A small study found that male children with autism had larger brain weights and 67% more prefrontal brain neurons than children without autism, scientists from the NIH-UCSD School of Medicine Autism Center of Excellence, La Jolla, Calif., reported in JAMA (Journal of the American Medical Association). The small preliminary study compared 7 children with autism to 6 healthy controls – they were aged from 2 to 16 years.

The authors explained that head overgrowth and larger brain size are evident in children with autism. Neural dysfunctions have been identified in several brain regions, including PFC (prefrontal cortex). This part of the brain plays a key part in communication, cognitive development, and higher-order social development.

As background information, the scientists wrote:

“Therefore, knowledge of the neural basis of overgrowth could point to early causal mechanisms in autism and elucidate the neural functional defects that engender autistic symptoms. In the first magnetic resonance imaging (MRI) report of early brain overgrowth in autism a decade ago, it was theorized that excess numbers of neurons could be an underlying cause, perhaps due to prenatal dysregulation of proliferation, apoptosis [cell death], or both.

However, the neural basis of early overgrowth remains unknown and can only be known from direct quantitative studies of the young postmortem autistic brain.”

Eric Courchesne, Ph.D., and team set out to find out whether brain overgrowth early in life for children with autism also involves abnormal PFC neuron numbers. They carried out post-mortems on 13 boys aged from 2 to 16 years. 7 of them had had an autism spectrum disorder (ASD) and 6 had been autism-free (controls). The expert anatomists who examined the children did not know about the boys’ diagnosis status.

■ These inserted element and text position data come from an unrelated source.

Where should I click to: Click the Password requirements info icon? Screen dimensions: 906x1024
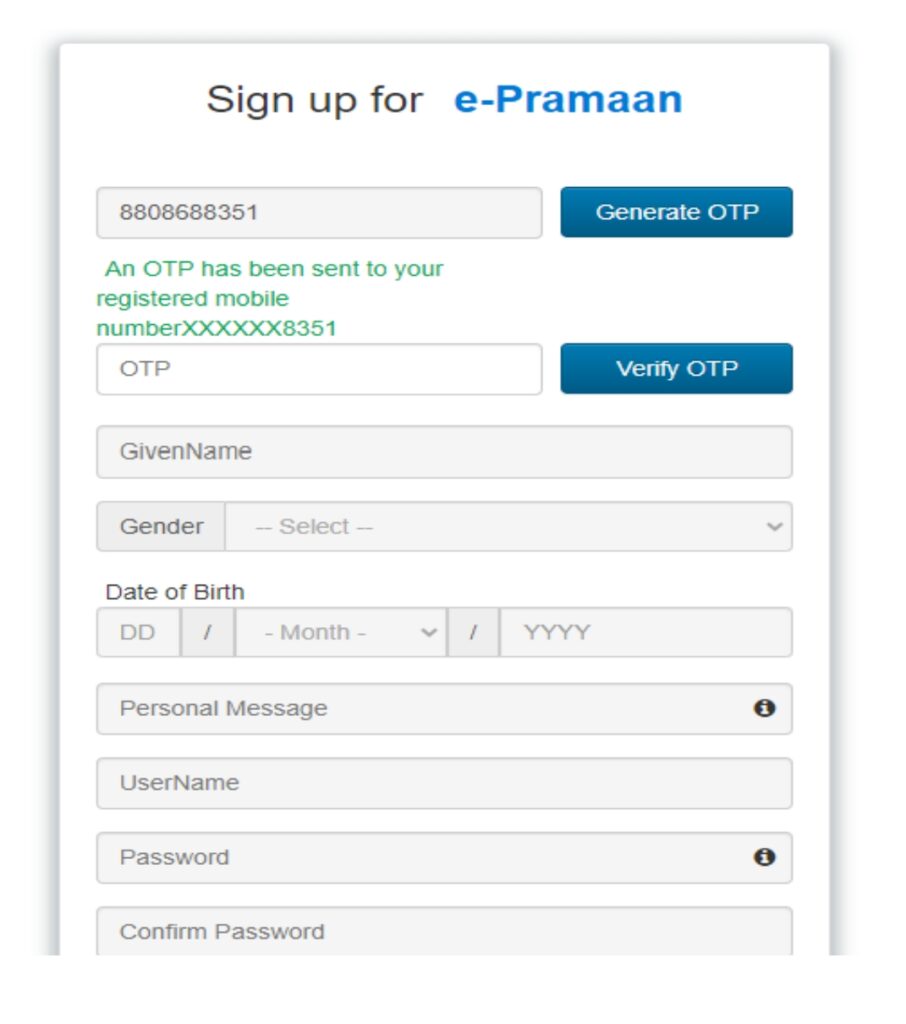click(x=766, y=857)
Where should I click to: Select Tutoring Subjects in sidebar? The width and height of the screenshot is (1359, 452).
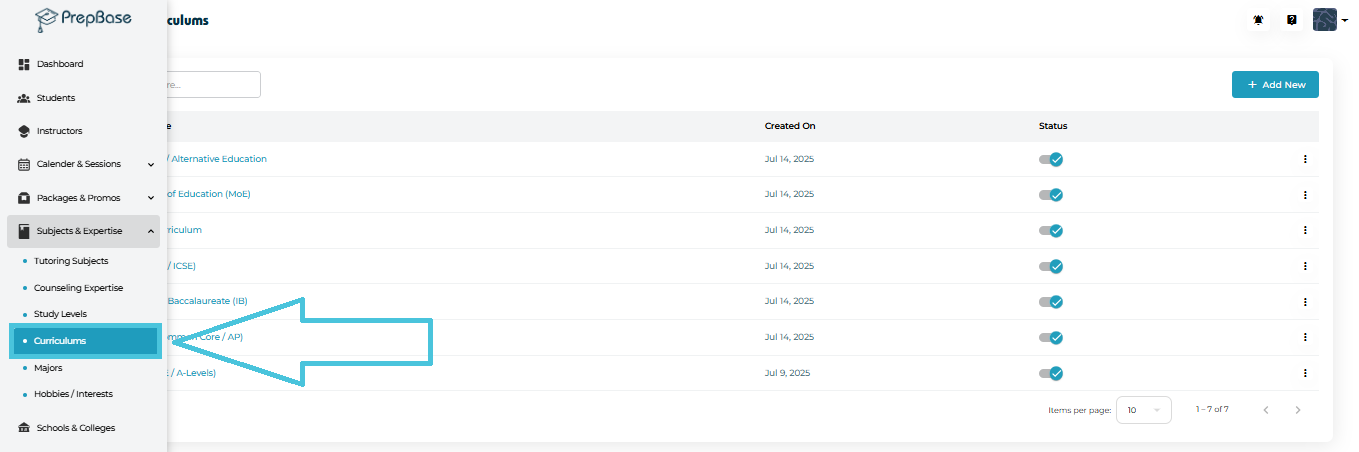71,261

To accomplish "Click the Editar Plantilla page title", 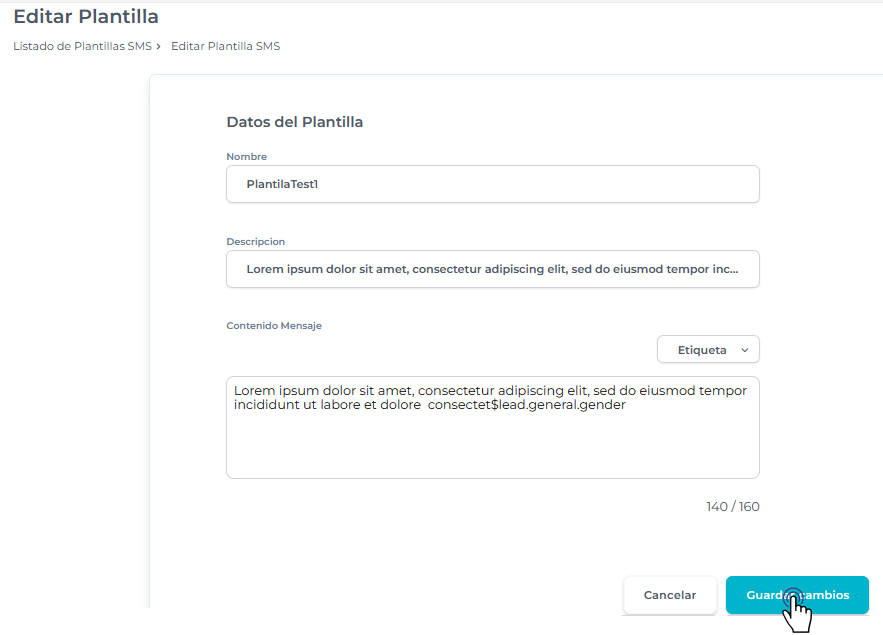I will 86,17.
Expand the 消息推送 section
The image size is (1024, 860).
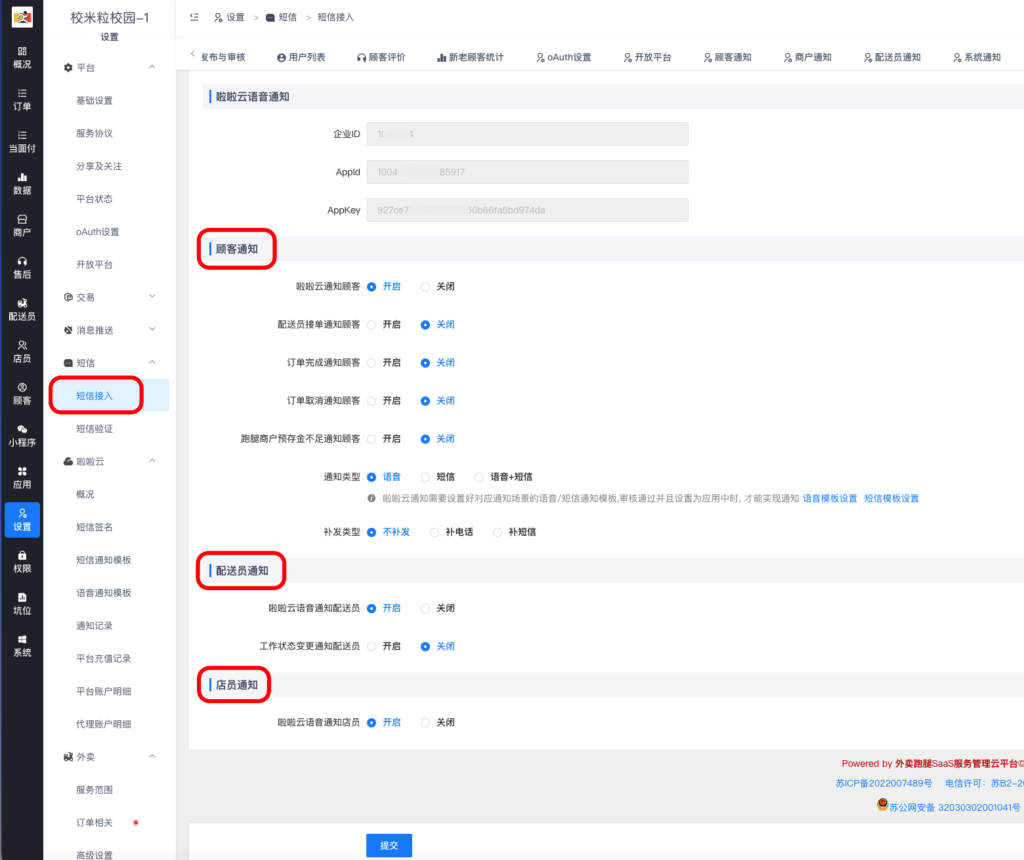(95, 329)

Neuron size and numbers were measured and quantified in the DL-PFC (dorsolateral) and M-PFC (mesial) subdivisions of the PFC. The boys had died between 2000 and 2006 and were from the southeastern and eastern USA.

Prefrontal cortex
PFC is the anterior part of the frontal lobes of the brain; in front of the motor and premotor areas

The scientists found that:

  • DL-PFC – the children with autism had 79% more neurons
  • M-PFC – the children with autism had 29% more neurons
  • DL-PFC – there were (average) 1.57 billion neurons in the children with autism, compared to 0.88 billion in the other children
  • M-PFC – there were (average) 0.36 billion neurons in the children with autism compared to 0.28 billion in the other children
  • Brain weight deviated from normal ranges by 17.6% among the children with autism, compared to 0.2% among those without autism

The authors explained:

“Together, these 2 subdivisions gave a total combined prefrontal neuron count that was 67 percent greater in the autistic children compared with controls.

Our sample of autistic children was not large enough to statistically examine brain-behavior relationships. Future studies with many more cases of autistic children might reveal important relationships between neuron counts and symptom severity or intellectual ability.”

To our knowledge, this study is the first direct quantitative test and confirmation of the theory that a pathological overabundance of neurons in critical brain regions is present at a young age in autism.

Because cortical neurons are generated in prenatal, not postnatal life, pathological overabundance of neurons indicates early developmental disturbances in molecular and genetic mechanisms that govern proliferation, cell cycle regulation, and apoptosis. Therefore, the finding has significance for understanding the etiological and neural development and functional origins of autism.”

In an Accompanying Editorial in the same journal, Janet E. Lainhart, M.D., of the University of Utah, Salt Lake City, and Nicholas Lange, Sc.D., of the Harvard University Schools of Medicine and Public Health, Boston, wrote:

“The results of the study by Courchesne et al show that the relationship between increased neuron count, brain overgrowth, and increased brain weight in autism is complex.”

Prefrontal neuron number and brain weight were increased in the autism group but were not significantly correlated. Future studies of prefrontal neuron numbers are needed in children and adolescents with autism who do not have brain overgrowth and in nonautistic children with benign megalencephaly [an abnormally large brain] to determine if increased prefrontal neuron count in autism is associated with autism only, brain overgrowth only, or some combination of both.

Neuroimaging studies suggest that other regions of the brain, including the temporal lobe, deserve further investigation by postmortem tissue analysis. Because neurons in all brain areas except the olfactory bulb and hippocampus are generated before birth, the present findings add significantly to mounting biological evidence that the developmental neuropathology of idiopathic autism begins before birth in some, possibly all, cases.

The study by Courchesne et al also adds to frequently reported findings in neuroanatomical studies of autism, including increased variance and loss of typical relationships between measured components of the brain. Factors that normally organize the brain appear to be disrupted.”